There is a loathing that has began to grow from the deepest recesses of the deepest black hole in my soul. It has begun to expand, creeping its way out of the hole and stretching further through me. It is taking over all that I am and everything I ever loved will be destroyed by it. It is a deep seeded hatred for 99% of all human life on this planet. It is true and real and I wish I were ashamed of it…but that is the worst part. There is no remorse.
Customer service has done this to me, it does this to all who have ever served a customer who is so unbelievably rude you actually want to be terrible enough to spit in their food. It has done this to all who have ever watched a customer that pondered on your intelligence because of one silly little honest mistake. People are rude and hateful, and I honestly didn’t want to believe it. But it turns out the second someone feels they are entitled to something all sense of common decency goes out the window. People forget they were once that server at McDonald’s or the cashier at Subway. People act as though it’s ok to treat another human as a lesser, someone undeserving of your decency, or understanding. And then they wonder why they are always worried someone screwed with their food?

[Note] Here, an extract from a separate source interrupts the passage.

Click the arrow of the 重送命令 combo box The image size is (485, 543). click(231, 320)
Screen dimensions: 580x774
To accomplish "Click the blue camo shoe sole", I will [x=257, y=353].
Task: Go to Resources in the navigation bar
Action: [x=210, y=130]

I was never that big a fan of people to begin with. I used to think it had something to do with the social anxiety and shyness. But, as I learned from working in the food service industry, no…people just plan suck. They are hateful and hurtful and act like there’s nothing wrong with acting that way. Sometimes I wonder if people realize how bitchy or how much of an asshole they are being. I wonder if they ever consider what it would be like if they were in my shoes. I try to stay polite, I apologize when I make mistakes. We even offer to fix the problem when it’s within our abilities to. So why do you have to say it’s fine then turn around and call and complain about me? Why to you have to call me stupid and tell me I can’t count? Why to you have to evil eye me and grunt when I’m practically on my knees apologizing and the problem is being solved? Was my mistake that heinous? Was my offense such that it would plague your family for generations to come? Have I dishonored you so that it’s worth my head on a platter? Because if so, I’m terribly sorry. I didn’t realize forgetting the mustard was worthy of being branded a worthless bug. I was mistaken in thinking offering to fix a sandwich after you decide you don’t want it the way you thought you did was enough for you to treat me as if I were more pathetic and disgusting than shit on your shoe. But maybe I’m just one of those silly and naïve little people who still believes in the common courtesy of treating one person as if they are a person and not property. I’m not your house elf and I refuse to be treated as such.
My point, people, is that maybe the reason you think someone might spit in your food…if your that guy who is so scared that someone did something messed up to your food even though you can watch them make it that you return it and ask for a refund, maybe you should consider what you are doing to the people who cook your food and why that makes you scared they did something to it. Chances are you are a terrible person and an unbelievable prick and you should work on that or spend the rest of your life scared to eat what you didn’t make.
In case you can’t tell, work isn’t going so great. I’m seriously considering not staying any longer. And if I had another job I’d probably have quit today. I’m sorry, but I had to vent a bit and a appreciate that you guys always let me. I’m sure you all, if you’ve ever been in customer service (and chances are at one point or the other you have) then you get what I mean. I do want to say though that not all customers are bad. Mothers and middle-aged women, especially, treat me so much better than most. Some people just act like they remember how hard it was to be where I am now and want to not be that customer they hated to get, and I thank all of you out there like that because you make the hard days easier to deal with. Anyways, that’s all for today. Later, and as always thanks for reading.